→ Document extract:
BEGIN

Fiona Green is a features writer

The Latke who wouldn't stop screaming
Theatre group Tall Stories’ production The Latke Who Wouldn’t Stop Screaming.

Review by Fiona Leckerman

Having seen and been enthralled by The Gruffallo and Room on the Broom, the expectations of theatre group Tall Stories’ production The Latke Who Wouldn’t Stop Screaming were high.

Tall Stories know how to capture an audience’s imagination and transport them in to the eccentric world of children’s literature with assured wizardry, and they do not disappoint with Limony Snicket’s The Latke Who Wouldn’t Stop Screaming.

The set is a mesmerising and alluring throw back to the kind of Busby Berkeley stage design in 42nd Street; the cut out windows in the silhouetted townscape are back lit to produce a Tim Burton-esq spooky feel.

Miniature houses, with a light dusting of snow occupy the downstage space and the characters run through the audience, as if through the town, in an excitable opening moment.

The Latke Who Wouldn’t Stop Screaming is a tale of a Latke who cannot find his place in the world and runs screaming until he eventually finds a home with a Jewish family.

On his journey he meets a string of talking Christmas lights, Miss Candy Cane and a (Christmas) tree, all who want him to be a part of their festivities; but as the Latke explains the story of Chanukah and his purpose for being he realises how different he is and it is this dissolution that propels him to keep screaming.

END

→ Material provided:
BEGIN

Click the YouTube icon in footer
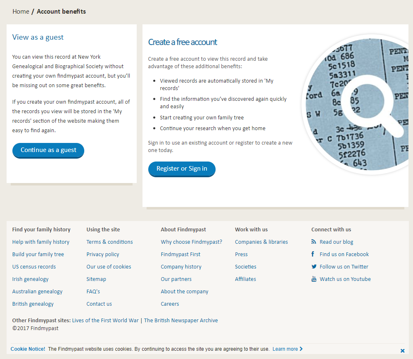The width and height of the screenshot is (413, 359). pos(314,279)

END

→ Short problem A:
List the things the Latke meets on his journey, according to the theater review.
→ Short problem B:
Reproduce the passage of the theater review from "Fiona Green is" to "Screaming were high.".

→ Response A:
- a string of talking Christmas lights
- Miss Candy Cane
- a (Christmas) tree

→ Response B:
Fiona Green is a features writer

The Latke who wouldn't stop screaming
Theatre group Tall Stories’ production The Latke Who Wouldn’t Stop Screaming.

Review by Fiona Leckerman

Having seen and been enthralled by The Gruffallo and Room on the Broom, the expectations of theatre group Tall Stories’ production The Latke Who Wouldn’t Stop Screaming were high.